Access control approval guidelines/Proposed revision June 2014

This page is still a draft and is not finalised. Feel free to edit it.

Introduction

This policy is to ensure access to WMUK systems and information is granted in a manner that carefully balances restrictions designed to prevent unauthorized access against the need to provide unhindered access to informational assets.

Key Principles

• Users who have access to different online applications and systems must be allocated access rights and permissions to computer systems and data that:

• Are commensurate with the tasks they are expected to perform.
• Have a unique login that is not shared with or disclosed to any other user.
• Have an associated unique password that is requested at each new login.

• User access rights will be reviewed at regular intervals as set out in the Annual security audit checklist to ensure that the appropriate rights are still allocated by the Office and Development Manager.
• System administration accounts must only be provided to users who are required to perform system administration tasks.

User Registration

Access is given through the establishment of a unique account in accordance with account request procedures. Exceptions to this policy include stand-alone personal computers, public access computers or related resources. [comment: not sure what the consequences of this exception are. Can the be a bit clearer please?] Mccapra (talk) 17:37, 17 May 2014 (BST)

Account request procedures

As part of a new member of staff and Trustee induction the Office and Development Manager will maintain a record for each member of staff which details

• The system or data to which they have access
• The date on which access was granted
• The reason for which access was granted

This document must be kept up to date by the Office and Development Manager, however all members of staff are expected to inform them of the set up and access to any new service or system where personal information is stored.
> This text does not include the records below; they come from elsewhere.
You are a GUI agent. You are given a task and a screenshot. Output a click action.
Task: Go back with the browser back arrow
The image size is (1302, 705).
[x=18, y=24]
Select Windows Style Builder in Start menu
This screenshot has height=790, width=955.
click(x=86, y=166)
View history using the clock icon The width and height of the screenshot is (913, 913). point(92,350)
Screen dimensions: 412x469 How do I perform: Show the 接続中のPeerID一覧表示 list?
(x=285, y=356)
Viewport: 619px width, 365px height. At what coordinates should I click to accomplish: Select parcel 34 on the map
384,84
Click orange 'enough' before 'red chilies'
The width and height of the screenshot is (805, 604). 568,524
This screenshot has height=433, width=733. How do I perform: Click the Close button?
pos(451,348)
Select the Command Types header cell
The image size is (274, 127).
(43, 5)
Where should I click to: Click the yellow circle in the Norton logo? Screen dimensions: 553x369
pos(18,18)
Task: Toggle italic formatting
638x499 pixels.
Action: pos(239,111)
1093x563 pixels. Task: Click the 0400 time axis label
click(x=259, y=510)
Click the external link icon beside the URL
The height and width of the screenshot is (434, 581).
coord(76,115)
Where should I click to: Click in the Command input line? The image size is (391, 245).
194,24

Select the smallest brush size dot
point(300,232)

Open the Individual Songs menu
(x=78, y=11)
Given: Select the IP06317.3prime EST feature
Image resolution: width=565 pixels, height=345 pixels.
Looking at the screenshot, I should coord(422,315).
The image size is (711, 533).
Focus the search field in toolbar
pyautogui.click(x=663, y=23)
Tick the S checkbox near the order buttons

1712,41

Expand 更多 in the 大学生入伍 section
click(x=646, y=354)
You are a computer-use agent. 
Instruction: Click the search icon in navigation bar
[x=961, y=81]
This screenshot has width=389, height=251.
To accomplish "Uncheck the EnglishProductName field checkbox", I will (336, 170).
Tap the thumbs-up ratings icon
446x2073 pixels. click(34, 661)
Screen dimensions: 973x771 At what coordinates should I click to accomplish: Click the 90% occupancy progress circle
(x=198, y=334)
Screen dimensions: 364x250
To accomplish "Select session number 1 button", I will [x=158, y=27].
Users are expected to become familiar with and abide by organisational policies, standards and guidelines for appropriate and acceptable usage of the networks and systems. All users will have access to expectations, knowledge, and skills related to information security. Users are obligated to report instances of non-compliance.

Staff, including contractors

Generally, for new members of staff the following access will be granted as standard:

• GoogleApps account tied to the wikimedia.org.uk domain
• Office Wiki
• Office, Staff, and London staff mailing list (including archives)
• Direct Access to office as a keyholder and to secure key-safe

In addition the following access may be granted based on the routine tasks the member of staff will perform

• Paypal - managed user account with limited permissions
• OTRS account and specific address queues
• SAGE Accounting system
• CiviCRM (Permissions level limited to 'Editor' by default, but may be higher if required in line with job)
• Office Safe
• The data servers

Trustees

It is noted that trustees have an inherent right to access the data the charity holds as a part of their responsibilities, but that this should be balanced against proportionate use in the same way as any member of staff.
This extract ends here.